La dramaturgie d'une grande fluidité est faite de récitatifs serrés, d'airs substantiels et d'ensembles tout aussi concis, duos, trios, quatuor et même un sextuor à la scène finale. Musicalement, on perçoit l'influence de Haydn, plus que de Mozart d'ailleurs, et de la musique vocale italienne comme celle de Cimarosa. Ce mélange des styles qui fait tout le piment de l'opéra, annonce l'avènement du bel canto. Et l'on a pu dire que cette œuvre était charnière entre deux époques musicales au tournant des XVIIIème et XIXème siècles. L'instrumentation fait un usage sensible des vents, les bois en particulier, comme aussi des contrebasses. Elle permet de créer des climats bien différents selon les moments de l'intrigue, de joie comme les espérances de Floreska, éprise du nouvel arrivant Malvino/Zeliska venu(e) aider à la prison en se déguisant en homme, ou de drame profond, telle l'introduction à la scène des souterrains où gît le prisonnier Amorveno, laquelle pourtant est traversée de traits singuliers des bois éclairant une page tragique, signe prémonitoire d'espérance. Les récitatifs sont écrits sur le mode secco, c'est-à-dire accompagnés d'une sorte de continuo. Ils ont été particulièrement travaillés dans la présente exécution, avec violoncelle et contrebasse combinés au clavecin, ce qui permet, selon David Stern « une plus grande palette de couleurs » et ainsi de retrouver les pratiques de l'époque. Cette touche d'authenticité caractérise plus généralement cette exécution. La direction alerte apporte une indéniable vie à une pièce qui ouvre de nouvelles perspectives sans renier les acquis de l'opéra italien du Settecento, mariage subtil entre baroque et romantisme naissant.      

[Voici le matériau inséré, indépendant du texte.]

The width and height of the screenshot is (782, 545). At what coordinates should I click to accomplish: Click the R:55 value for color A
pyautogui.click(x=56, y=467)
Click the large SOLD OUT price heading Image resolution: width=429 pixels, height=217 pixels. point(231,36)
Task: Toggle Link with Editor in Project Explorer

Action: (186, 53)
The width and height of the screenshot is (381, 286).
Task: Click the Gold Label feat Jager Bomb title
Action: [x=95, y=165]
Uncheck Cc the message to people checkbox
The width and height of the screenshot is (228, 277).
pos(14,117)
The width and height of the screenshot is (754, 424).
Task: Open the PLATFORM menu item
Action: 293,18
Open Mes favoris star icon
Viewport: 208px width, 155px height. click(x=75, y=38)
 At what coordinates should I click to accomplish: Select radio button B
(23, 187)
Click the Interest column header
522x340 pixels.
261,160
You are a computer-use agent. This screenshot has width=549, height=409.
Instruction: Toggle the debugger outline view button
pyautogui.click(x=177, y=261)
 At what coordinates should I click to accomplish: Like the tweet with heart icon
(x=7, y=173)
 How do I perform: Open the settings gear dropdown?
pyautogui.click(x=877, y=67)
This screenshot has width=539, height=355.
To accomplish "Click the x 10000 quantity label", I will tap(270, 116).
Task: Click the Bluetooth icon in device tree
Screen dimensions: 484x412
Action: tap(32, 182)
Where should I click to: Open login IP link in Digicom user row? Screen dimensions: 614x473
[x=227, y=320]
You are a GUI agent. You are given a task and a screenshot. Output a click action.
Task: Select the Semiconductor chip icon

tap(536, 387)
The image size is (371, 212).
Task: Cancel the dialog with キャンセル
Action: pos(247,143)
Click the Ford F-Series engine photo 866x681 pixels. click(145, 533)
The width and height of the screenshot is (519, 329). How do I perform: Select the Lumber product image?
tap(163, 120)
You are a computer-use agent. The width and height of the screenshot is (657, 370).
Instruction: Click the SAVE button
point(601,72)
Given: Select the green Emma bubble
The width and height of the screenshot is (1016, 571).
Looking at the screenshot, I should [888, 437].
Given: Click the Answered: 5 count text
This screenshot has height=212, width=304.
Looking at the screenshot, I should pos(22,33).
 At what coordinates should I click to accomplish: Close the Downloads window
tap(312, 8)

L'écriture vocale se distingue par une déclamation lyrique intense qui allie la clarté de Gluck, la faconde italienne, outre une dose de réalisme inédite. La manière est riche de vocalises, voire de traits périlleux, singulièrement pour ce qui est des deux protagonistes principaux. L'équipe réunie par David Stern au sein de l'atelier lyrique Opera Fuoco, assume le challenge avec brio. D'autant plus que cette musique leur est sans doute peu familière. Chantal Santon-Jeffery, formée à l'école du baroque, offre du personnage de Zeliska/Malvino un portrait complet d'un beau cantabile dans la première aria ''Cher objet de ma flamme'' et surtout à la grande scena XI, correspondant au fameux air ''Abscheulicher'' de Fidelio, et qui enchaîne un récitatif accompagné, une aria en deux parties, lente puis vive décrivant alors une sorte de délire amoureux, avant une fin glorieuse avec écarts de tessiture impressionnants. Plus tard, la ''Romanza'', lorsque Zeliska chante pour se faire reconnaître par le prisonnier, révèle une poignante mélancolie, rehaussée par un solo de cor. Le ténor Andrès Agudelo assure avec panache le rôle tendu d'Amorveno, dont les traits les plus héroïques le taxent quelque peu. Péché véniel dans une composition d'un beau relief, notamment dans la longue scena du cachot et ses trois parties, récitatif, aria nantie de solos de hautbois et de violon pour décrire l'émotion d'un cœur éperdu de douleur, enfin passage accompagnato où l'élan retombe. À leurs côtés, on signale le Peters d'Olivier Gourdy, beau timbre de basse claire, le Moroski d'Adrien Fournaison, baryton-basse de caractère évitant le côté histrion du méchant, et la Floreska de Natalie Pérez, qui de son timbre plus corsé que celui de la prima soprano, brille par sa vivacité, comme dans son air d'entrée où la voix dialogue avec la flûte.  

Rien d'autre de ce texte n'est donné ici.